Come fare tutto questo è una grande domanda. Ma le tesi che affermano, ad esempio, che i migliori oratori dovrebbero tenere tutti i discorsi, che i migliori decisori dovrebbero prendere tutte le decisioni, i migliori scrittori scrivere ogni cosa, sono orribilmente sbagliate, e che lo siano inavvertitamente o intenzionalmente, servono agli interessi dei coordinatori.  Sono sbagliate sotto due aspetti.  Primo, quelli che sono i migliori in qualcosa oggi – principalmente grazie a vantaggi nell’addestramento e nella conoscenza – possono non esserlo domani, con l’addestramento e la conoscenza diffusi in modo più vasto.

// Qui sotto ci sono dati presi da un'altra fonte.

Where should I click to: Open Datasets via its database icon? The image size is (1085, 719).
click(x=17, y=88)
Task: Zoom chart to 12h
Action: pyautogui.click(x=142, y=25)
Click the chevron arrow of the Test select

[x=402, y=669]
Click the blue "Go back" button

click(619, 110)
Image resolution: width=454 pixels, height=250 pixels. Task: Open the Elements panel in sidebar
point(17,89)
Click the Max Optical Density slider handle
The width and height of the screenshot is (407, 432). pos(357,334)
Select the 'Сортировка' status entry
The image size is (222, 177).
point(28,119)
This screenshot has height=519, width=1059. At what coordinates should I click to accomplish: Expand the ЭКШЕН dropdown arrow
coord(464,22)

Secondo, quelli che pensano di essere migliori, solitamente non lo sono.  Possono avere maggiore sicurezza, avere vocabolari più fluidi, ma spessissimo ciò si accompagna al bagaglio di presupposti coordinatoristi che limitano tremendamente i vantaggi.  E, secondo, l’unico criterio di validità non è essere migliori in qualcosa; c’è anche la questione dell’equità, della partecipazione, dell’eliminare le gerarchie ingiuste, e queste non sono questioni di poco conto.

Quanto al convincere gli economisti a cambiare opinione, immagino che sia come sostenere idee e valori diversi con qualcuno che ha un forti interessi acquisiti che ostacolano la chiarezza del suo pensiero.  Si deve cercare di superare tale ostacolo, con esempi e prove che diano una scossa alla comprensione e facciano appello a virtù più elevate.  Non facile, specialmente con i tipi di classe coordinatrice che sono stati imbevuti – cosa che l’istruzione è progettata per fare – di idee sulla propria superiorità.  Quanto agli economisti in un’economia partecipativa operativa, nessuno me l’ha chiesto e non ci ho mai pensato. Non sono sicuro. L’effettivo lavoro tecnico che c’è – come il lavoro tecnico che c’è in un ospedale o nella cabina di un aereo, o in uno studio di progettazione – è fatto da persone con combinazioni equilibrate di compiti e con l’addestramento relativo. C’è addirittura qualcosa di simile a un economista in un’economia partecipativa? Immagino di sì, ma davvero non sono assolutamente sicuro di quel che farebbe, o studierebbe, e a qual fine.  A meno che non si trattasse, forse, di scoprire uno stadio ancor più elevato di organizzazione umana della vita economica, oltre parecon e l’assenza di classi.  Penso che il lavoro degli uffici di agevolazione e simili, non dipenda in realtà da quella che probabilmente considereremmo una teoria economica.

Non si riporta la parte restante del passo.